ややこしいことに、ロサンゼルス郡とオレンジ郡の新しい投票機械自体では、票の集計ができない。有権者が特定の候補を選ぶと、選択結果を記した紙が印刷され、問題がなければ機械内の箱にその紙を投じる。担当者たちがその用紙を回収し、セキュリティーが確保された場所に移動した上で、中央集票システムを通じてカウントされる仕組みだ。また有権者は投票機械を使わず、最初から投票用紙に候補者を記入することもできる。

こうした新技術だけでなく、従来の投票所にとって代わる形で、もっと大規模でスタッフ人員が充実しているとされる「投票センター」が設置される。こうしたセンターの一部では期日前投票も実施されるようになった。センターは、投票する日に同じ場所で有権者登録をすることも可能にした。有権者は自宅近くで、そこだけと決められた投票所に行くのではなく、郡内であればどこの投票センターも利用できるようになる。

また選管担当者たちは、新制度に参加している郡の全登録有権者に投票用紙を送り、郵便投票の積極活用も呼び掛けている。

投票場所は激減

その代わり、投票場所は著しく減少する。例えばロサンゼルス郡では、予備選で約970カ所の投票センターが設置されるが、16年の予備選で稼働した投票所は4500カ所と、この4倍以上だった。選管担当者たちの見込みでは、郵便投票の利用や期日前に投票センターに行く人が増えるので、選挙当日の投票場所は少なくて済むことになるというのだ。

ロサンゼルス郡の選管の広報担当者は、各世帯へのダイレクトメールやメディアを通じたお知らせなどで有権者に対する活発な啓蒙活動をしていると主張した。

それでもある市民団体の幹部は、広く告知するのは難しいと指摘。有権者数が膨大で選挙期日が迫っている中で、昔の投票所に行ってしまったり、投票システムが変わったと知らないままになったりするケースが出てくる恐れがあると述べ、制度変更をまだ聞いたことがないという有権者を個人的に数多く知っているとも警告した。

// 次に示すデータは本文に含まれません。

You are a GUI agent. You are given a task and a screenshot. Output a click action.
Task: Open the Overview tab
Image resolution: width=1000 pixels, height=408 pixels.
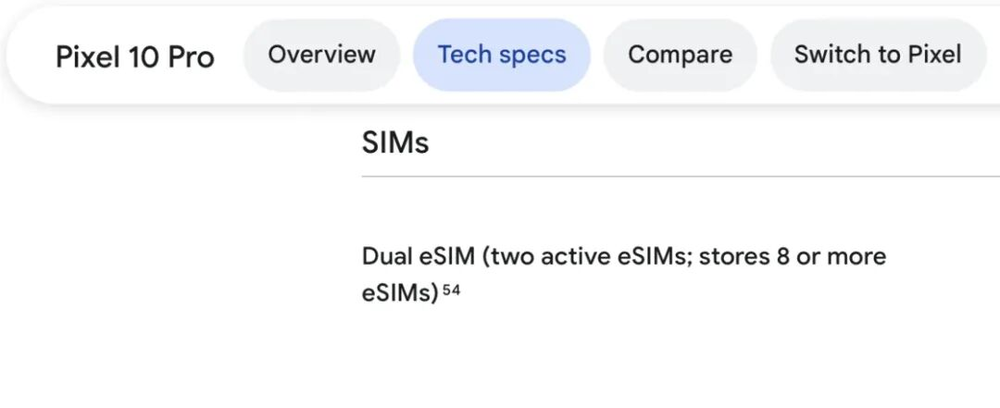tap(321, 54)
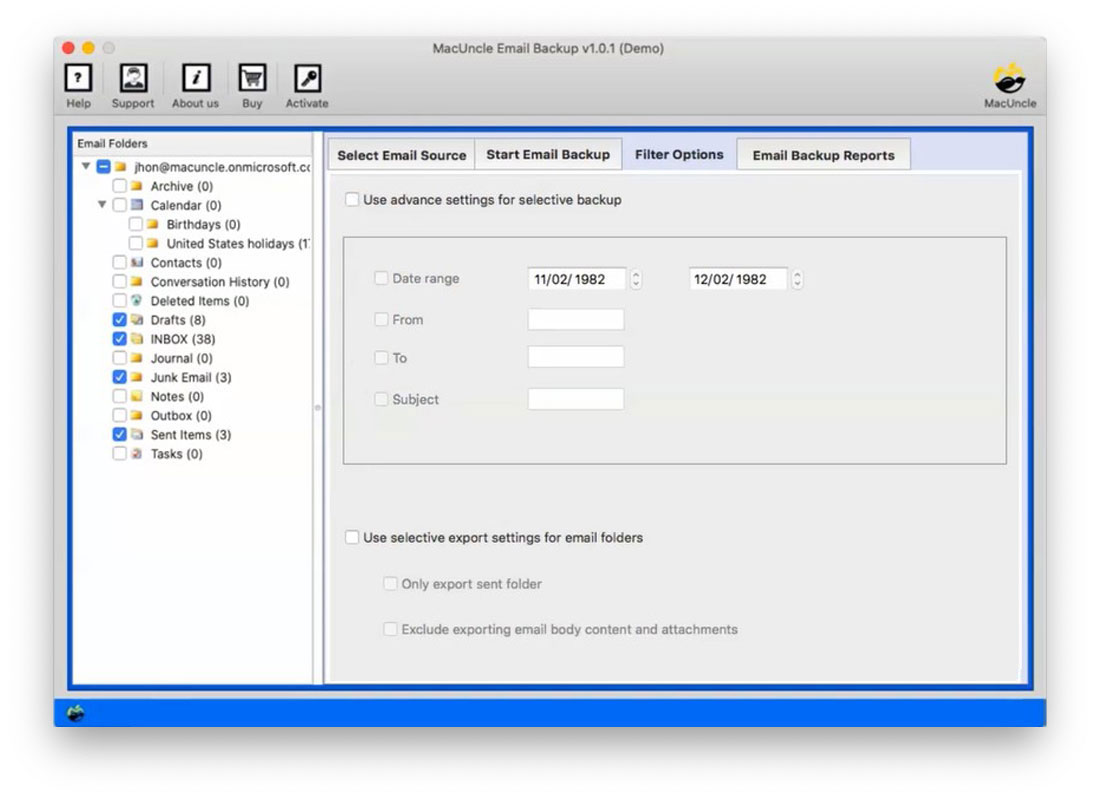Click the Help question mark icon
This screenshot has height=799, width=1096.
click(x=78, y=78)
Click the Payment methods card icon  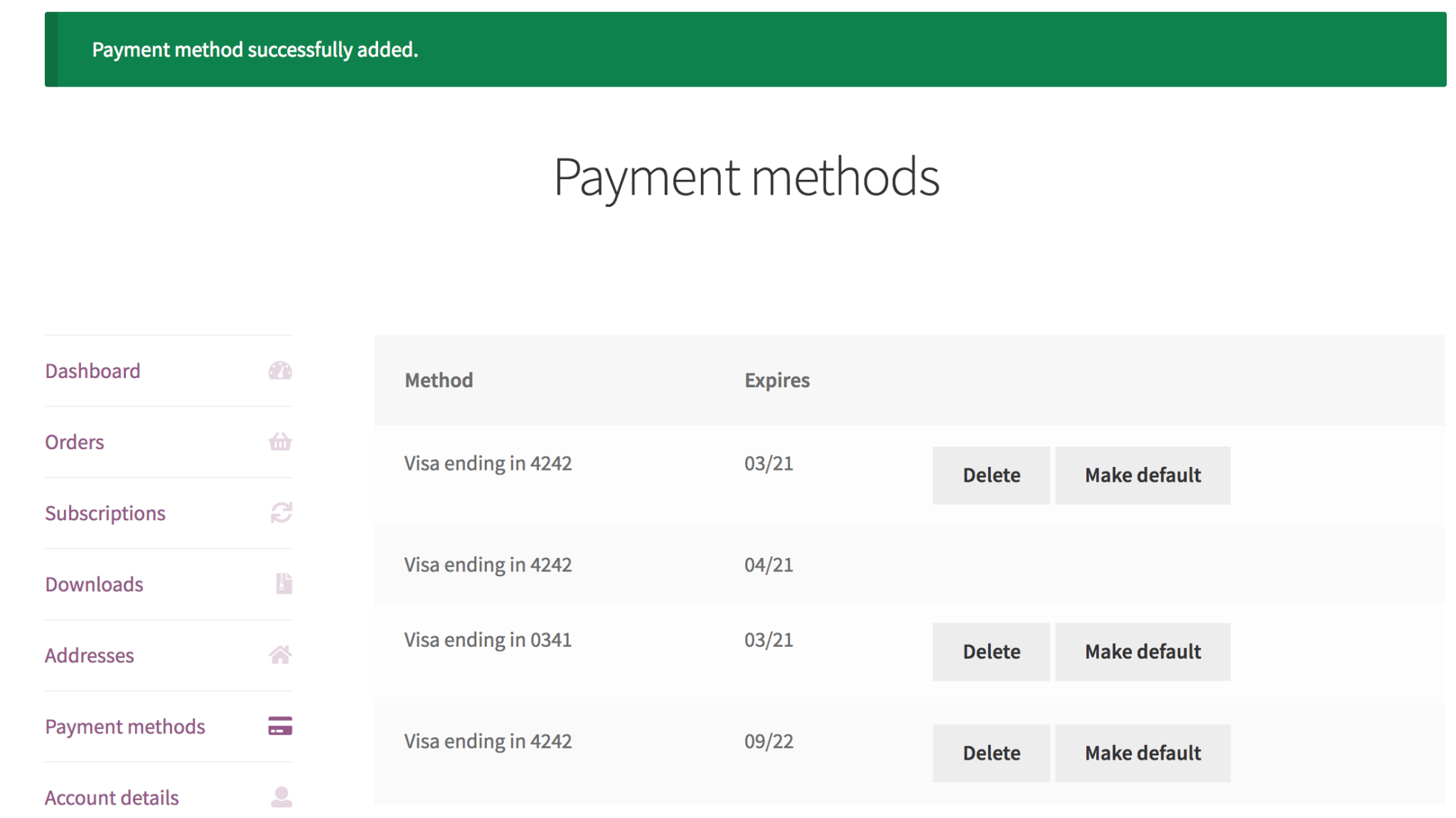click(280, 726)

ロサンゼルス郡ラハブラハイツに住むコンサルタントのリー・ジャクソンさん(45)も困惑する1人だ。民主党の予備選に足を運ぶつもりだとしながらも、制度変更に関しては「漠然と」耳にしただけで、最も近い投票センターの場所もはっきりしないと嘆く。

また自身は「無党派」として登録されている。カリフォルニア州の民主党は州有権者の約25%を占める無党派層にも予備選参加を認めるが、参加する無党派の人々には大統領選本選でも民主党候補に投票することが義務づけられる。「もう、どうして良いか全く分からない」という。同州では有権者の約4人に1人が無党派とされている。